Los años dulces, de Jiro TaniguchiSerendipia es la palabra. Casualidades felices, descubrimientos maravillosos por puro azar. O los caminos del Señor son inexcrutables. Me llega cuando menos me lo esperaba, por un medio que no me esperaba, la obra publicada en España del japonés Jiro Taniguchi. Y me cae encima en el momento adecuado. Todos hemos padecido alguna vez una serie de catastróficas desdichas minúsculas que por acumulación acaban dejándonos para el arrastre al final del día. Son los momentos en los que uno necesita un baño caliente, un colacao humeante, el abrazo de mamá, quedarse dormido en el sofá mientras lee. Todo eso y mucho más es Los Años Dulces, una adaptación en dos tomos de El Cielo Es Azul, La Tierra Blanca, una novela de la escritora también nipona Hiromi Kawakami.
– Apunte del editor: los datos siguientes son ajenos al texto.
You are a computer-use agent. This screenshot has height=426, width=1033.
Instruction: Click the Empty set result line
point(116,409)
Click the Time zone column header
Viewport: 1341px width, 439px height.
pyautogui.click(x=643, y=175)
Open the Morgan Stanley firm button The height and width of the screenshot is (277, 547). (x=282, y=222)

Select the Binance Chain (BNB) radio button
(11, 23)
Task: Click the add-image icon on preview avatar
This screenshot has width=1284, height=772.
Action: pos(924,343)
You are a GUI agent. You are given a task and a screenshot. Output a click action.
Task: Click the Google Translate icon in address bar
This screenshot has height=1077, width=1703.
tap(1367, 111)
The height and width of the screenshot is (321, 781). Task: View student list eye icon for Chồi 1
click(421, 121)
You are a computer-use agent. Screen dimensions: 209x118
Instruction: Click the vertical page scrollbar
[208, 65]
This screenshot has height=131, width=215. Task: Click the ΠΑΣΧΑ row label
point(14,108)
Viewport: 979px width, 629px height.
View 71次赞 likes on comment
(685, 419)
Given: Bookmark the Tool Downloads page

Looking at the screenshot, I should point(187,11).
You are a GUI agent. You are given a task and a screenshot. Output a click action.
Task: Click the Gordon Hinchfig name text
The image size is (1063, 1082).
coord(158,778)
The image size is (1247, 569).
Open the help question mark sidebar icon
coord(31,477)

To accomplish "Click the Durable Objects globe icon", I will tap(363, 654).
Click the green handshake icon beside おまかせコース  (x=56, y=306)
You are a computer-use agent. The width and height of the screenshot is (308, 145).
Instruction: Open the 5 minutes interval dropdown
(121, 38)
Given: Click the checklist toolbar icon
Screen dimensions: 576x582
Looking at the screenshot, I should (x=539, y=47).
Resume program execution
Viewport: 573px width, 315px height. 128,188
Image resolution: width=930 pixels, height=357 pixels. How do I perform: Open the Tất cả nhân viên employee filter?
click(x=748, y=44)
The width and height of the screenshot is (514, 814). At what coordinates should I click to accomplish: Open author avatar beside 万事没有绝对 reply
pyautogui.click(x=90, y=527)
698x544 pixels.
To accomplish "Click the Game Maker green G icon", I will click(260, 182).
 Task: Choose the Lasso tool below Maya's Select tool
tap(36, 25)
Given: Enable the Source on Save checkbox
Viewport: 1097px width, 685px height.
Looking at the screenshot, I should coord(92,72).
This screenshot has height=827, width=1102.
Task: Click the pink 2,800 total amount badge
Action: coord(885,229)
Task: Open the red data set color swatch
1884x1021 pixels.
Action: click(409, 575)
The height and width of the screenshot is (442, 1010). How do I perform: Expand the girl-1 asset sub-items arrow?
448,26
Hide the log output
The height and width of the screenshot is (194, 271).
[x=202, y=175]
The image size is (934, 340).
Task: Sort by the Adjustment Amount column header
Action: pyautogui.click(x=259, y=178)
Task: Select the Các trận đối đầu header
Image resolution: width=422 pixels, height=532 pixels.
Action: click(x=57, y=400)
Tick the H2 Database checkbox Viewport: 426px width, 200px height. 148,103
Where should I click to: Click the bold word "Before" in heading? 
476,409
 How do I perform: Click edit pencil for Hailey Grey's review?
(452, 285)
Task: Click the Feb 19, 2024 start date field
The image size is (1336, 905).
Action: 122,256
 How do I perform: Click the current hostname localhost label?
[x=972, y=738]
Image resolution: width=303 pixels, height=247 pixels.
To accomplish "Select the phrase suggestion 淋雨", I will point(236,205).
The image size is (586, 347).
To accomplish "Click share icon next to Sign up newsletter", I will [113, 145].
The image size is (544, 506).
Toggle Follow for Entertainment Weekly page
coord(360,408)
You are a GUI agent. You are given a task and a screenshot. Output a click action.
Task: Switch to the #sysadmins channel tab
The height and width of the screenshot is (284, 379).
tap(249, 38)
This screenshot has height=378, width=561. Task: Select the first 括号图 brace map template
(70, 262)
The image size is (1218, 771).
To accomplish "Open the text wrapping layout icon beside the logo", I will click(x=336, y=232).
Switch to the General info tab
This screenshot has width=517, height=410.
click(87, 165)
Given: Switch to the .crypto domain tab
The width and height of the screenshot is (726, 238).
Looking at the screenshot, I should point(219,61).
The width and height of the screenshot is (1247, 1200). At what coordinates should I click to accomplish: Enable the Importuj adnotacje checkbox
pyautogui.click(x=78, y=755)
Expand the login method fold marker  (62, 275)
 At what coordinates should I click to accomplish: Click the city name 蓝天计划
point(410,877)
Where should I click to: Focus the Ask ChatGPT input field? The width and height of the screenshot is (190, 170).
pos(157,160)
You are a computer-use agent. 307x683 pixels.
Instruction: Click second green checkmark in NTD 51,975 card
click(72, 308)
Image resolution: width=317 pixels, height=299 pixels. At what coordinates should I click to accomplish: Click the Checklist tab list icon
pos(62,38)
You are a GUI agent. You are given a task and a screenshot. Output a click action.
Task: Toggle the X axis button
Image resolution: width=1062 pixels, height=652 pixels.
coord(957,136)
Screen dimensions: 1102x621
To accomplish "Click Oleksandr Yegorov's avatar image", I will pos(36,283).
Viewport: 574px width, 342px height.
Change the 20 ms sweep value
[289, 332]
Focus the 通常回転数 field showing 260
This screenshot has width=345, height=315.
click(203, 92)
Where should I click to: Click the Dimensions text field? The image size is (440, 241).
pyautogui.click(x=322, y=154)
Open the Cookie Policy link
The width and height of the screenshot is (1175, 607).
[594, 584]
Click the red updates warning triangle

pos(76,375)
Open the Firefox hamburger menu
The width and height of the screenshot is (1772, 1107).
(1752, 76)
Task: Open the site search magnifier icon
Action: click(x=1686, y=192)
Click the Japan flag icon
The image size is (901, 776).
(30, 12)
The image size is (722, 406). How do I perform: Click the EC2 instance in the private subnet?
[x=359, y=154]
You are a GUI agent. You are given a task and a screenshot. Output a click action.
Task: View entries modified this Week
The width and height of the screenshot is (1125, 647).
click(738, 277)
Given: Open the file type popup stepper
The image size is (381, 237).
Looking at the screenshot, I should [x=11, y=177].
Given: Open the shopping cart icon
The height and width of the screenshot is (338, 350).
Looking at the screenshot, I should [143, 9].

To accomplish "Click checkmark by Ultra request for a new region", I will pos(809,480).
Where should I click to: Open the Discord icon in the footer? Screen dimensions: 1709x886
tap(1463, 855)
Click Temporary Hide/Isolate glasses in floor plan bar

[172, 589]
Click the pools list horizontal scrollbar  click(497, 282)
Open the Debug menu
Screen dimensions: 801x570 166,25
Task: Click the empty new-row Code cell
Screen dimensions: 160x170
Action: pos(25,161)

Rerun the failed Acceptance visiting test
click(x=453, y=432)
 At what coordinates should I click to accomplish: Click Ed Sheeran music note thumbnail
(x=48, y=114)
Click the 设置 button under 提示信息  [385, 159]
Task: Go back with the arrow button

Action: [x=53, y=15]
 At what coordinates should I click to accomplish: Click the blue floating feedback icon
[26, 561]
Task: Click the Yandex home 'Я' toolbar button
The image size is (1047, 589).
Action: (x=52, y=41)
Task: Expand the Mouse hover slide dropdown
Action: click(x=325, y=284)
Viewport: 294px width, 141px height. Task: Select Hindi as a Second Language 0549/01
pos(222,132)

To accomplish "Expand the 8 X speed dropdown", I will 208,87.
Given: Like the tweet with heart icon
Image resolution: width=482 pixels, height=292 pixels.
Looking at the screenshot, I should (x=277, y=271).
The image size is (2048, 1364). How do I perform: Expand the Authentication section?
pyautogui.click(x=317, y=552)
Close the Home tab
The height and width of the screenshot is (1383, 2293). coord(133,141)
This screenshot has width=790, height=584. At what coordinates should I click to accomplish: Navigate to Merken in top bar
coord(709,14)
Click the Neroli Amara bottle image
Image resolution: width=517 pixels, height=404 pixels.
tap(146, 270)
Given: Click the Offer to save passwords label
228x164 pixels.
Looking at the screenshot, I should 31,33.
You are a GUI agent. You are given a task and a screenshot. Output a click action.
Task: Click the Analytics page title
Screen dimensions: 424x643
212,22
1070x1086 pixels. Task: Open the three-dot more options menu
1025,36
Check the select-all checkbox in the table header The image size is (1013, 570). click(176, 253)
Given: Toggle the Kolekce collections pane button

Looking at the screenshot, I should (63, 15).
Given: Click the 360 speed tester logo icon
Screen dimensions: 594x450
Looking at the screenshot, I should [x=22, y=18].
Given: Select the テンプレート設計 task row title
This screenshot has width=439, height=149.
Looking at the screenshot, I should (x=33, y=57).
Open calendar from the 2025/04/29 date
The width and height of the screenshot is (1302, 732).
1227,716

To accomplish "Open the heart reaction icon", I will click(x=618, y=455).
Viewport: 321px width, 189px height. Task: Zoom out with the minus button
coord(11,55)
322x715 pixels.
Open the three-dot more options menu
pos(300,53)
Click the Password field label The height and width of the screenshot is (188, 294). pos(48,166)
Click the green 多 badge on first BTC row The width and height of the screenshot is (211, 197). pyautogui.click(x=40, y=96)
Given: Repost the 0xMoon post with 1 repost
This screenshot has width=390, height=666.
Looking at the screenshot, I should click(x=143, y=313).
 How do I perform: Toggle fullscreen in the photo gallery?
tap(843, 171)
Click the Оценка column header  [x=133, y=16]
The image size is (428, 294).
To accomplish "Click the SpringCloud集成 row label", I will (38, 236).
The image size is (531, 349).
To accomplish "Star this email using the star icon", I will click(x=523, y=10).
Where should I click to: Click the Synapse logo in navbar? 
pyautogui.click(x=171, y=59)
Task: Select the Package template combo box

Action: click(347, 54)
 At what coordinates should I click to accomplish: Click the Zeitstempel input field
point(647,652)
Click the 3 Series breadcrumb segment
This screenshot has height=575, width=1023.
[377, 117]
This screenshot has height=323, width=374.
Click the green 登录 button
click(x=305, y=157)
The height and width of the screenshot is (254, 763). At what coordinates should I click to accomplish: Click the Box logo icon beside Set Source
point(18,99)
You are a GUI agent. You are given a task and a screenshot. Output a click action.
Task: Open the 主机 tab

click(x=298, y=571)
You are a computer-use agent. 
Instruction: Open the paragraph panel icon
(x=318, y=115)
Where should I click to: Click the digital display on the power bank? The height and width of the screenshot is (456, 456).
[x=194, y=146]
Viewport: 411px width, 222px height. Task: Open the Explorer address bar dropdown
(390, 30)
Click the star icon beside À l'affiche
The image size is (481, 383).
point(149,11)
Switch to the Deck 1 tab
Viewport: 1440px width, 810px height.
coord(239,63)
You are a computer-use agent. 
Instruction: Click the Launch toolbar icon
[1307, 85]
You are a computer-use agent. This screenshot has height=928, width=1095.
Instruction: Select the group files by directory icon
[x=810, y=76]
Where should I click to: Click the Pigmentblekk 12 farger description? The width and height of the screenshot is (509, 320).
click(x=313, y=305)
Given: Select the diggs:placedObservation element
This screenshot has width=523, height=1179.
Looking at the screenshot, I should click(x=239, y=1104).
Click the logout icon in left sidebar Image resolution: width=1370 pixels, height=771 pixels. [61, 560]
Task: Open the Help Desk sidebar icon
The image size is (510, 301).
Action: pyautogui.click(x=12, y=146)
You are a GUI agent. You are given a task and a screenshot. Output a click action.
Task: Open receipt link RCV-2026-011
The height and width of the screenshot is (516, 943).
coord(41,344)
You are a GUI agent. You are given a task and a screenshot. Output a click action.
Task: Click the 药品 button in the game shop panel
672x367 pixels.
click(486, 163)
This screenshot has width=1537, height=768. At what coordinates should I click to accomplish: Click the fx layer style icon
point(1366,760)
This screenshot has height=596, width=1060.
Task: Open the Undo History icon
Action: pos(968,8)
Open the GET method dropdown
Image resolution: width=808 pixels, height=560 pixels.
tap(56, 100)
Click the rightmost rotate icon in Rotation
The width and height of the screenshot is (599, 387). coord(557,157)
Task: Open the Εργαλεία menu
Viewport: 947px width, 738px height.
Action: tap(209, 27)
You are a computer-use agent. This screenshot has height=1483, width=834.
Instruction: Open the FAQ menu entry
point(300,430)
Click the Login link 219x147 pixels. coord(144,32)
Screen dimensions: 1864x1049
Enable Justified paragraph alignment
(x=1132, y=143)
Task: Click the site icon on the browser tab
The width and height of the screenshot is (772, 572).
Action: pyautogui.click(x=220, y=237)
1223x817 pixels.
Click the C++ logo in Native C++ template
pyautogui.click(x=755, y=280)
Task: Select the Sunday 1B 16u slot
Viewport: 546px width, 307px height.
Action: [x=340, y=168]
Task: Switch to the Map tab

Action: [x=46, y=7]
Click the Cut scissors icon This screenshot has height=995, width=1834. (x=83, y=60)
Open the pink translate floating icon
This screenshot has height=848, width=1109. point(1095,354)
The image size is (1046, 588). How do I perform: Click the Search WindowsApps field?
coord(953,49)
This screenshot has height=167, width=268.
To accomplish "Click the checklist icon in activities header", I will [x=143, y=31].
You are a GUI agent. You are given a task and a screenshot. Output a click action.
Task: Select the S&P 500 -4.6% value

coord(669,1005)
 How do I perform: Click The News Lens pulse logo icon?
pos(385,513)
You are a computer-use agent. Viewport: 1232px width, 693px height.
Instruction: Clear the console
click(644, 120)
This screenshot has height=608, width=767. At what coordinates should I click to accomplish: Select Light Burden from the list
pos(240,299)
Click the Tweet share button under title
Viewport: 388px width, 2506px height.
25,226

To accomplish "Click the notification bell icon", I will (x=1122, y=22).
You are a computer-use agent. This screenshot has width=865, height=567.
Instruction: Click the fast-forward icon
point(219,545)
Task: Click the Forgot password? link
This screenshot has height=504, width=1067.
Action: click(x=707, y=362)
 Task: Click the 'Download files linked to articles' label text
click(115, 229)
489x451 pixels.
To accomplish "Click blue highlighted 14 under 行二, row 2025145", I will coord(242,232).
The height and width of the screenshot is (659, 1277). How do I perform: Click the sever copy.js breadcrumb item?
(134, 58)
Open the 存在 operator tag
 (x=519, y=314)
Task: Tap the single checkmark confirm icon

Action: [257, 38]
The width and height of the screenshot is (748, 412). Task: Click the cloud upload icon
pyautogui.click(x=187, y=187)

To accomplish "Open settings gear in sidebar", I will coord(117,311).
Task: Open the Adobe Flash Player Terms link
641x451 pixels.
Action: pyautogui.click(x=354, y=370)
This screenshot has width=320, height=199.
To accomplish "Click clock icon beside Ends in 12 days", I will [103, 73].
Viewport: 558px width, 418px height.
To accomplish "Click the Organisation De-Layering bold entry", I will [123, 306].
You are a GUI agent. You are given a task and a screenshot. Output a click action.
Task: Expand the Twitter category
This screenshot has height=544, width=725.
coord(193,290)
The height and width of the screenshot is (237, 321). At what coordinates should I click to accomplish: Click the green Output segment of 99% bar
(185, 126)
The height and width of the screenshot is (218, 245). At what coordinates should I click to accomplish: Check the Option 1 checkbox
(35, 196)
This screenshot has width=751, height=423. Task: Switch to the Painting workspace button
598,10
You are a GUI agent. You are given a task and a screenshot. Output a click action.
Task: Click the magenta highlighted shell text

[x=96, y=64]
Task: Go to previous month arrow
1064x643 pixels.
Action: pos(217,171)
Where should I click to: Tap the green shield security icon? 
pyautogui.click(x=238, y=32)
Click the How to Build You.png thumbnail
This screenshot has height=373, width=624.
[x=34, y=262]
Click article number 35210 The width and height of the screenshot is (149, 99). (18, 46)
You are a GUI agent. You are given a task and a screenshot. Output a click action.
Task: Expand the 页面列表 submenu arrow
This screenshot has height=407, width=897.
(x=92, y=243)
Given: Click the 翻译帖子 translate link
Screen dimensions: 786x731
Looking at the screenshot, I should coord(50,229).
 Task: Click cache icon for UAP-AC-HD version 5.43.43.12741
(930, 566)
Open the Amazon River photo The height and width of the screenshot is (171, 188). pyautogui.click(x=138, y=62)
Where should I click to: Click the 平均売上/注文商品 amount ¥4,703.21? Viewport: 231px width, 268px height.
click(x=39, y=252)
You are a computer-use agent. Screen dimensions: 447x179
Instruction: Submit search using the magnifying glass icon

Los años dulces, de Jiro TaniguchiEl primero de esos dos volúmenes acaba de plantarse en las tiendas de la mano de Ponent Mon en una edición exquisita. Al deleite de tener este objeto en la mano se añade la suave alegría que inunda el alma cuando uno se adentra en la historia que pone en imágenes Taniguchi. Su delicado dibujo, de fondos detalladísimos, cuenta con ritmo reposado la relación de amistad, y tal vez algo más, entre un maduro profesor y su ya casi cuarentona alumna cuando se reencuentran muchos años después. Es un relato de sugerencias que se regodea en cada instante, en cada pequeño placer cotidiano. No sólo ya en el texto, sino en lo que implica cada gesto, cada mirada perdida o que se cruza, cada sonrisa contenida. En la fina expresividad lírica sin estridencias, en suma, de cada dibujo. En Los Años Dulces no pasa nada y a la vez sucede la vida entera. Saboreamos la comida, sentimos el sol sobre la piel, la hierba bajo nuestros pies. Nos sumergimos en deliciosos paisajes en los que, como los mismos personajes, tenemos momentos epifánicos, revelaciones por las que al final nos embarga una inmensa sensación de paz. Sí, este librito llegó justo cuando más lo necesitaba. Los lectores que, como yo, por desconocimiento y/o por prejuicios se pongan en prevención ante el manga, pero que estén dispuestos a adentrarse en una obra sensible y a la vez de profunda carga psicológica, calmada y al mismo tiempo surcada de reflexiones, con Los Años Dulces pueden encontrar su puerta de entrada a la obra de un artista con mayúsculas, Jiro Taniguchi, cuyas páginas dejan con hambre de más, de mucho más, de cualquier cosa que haya hecho.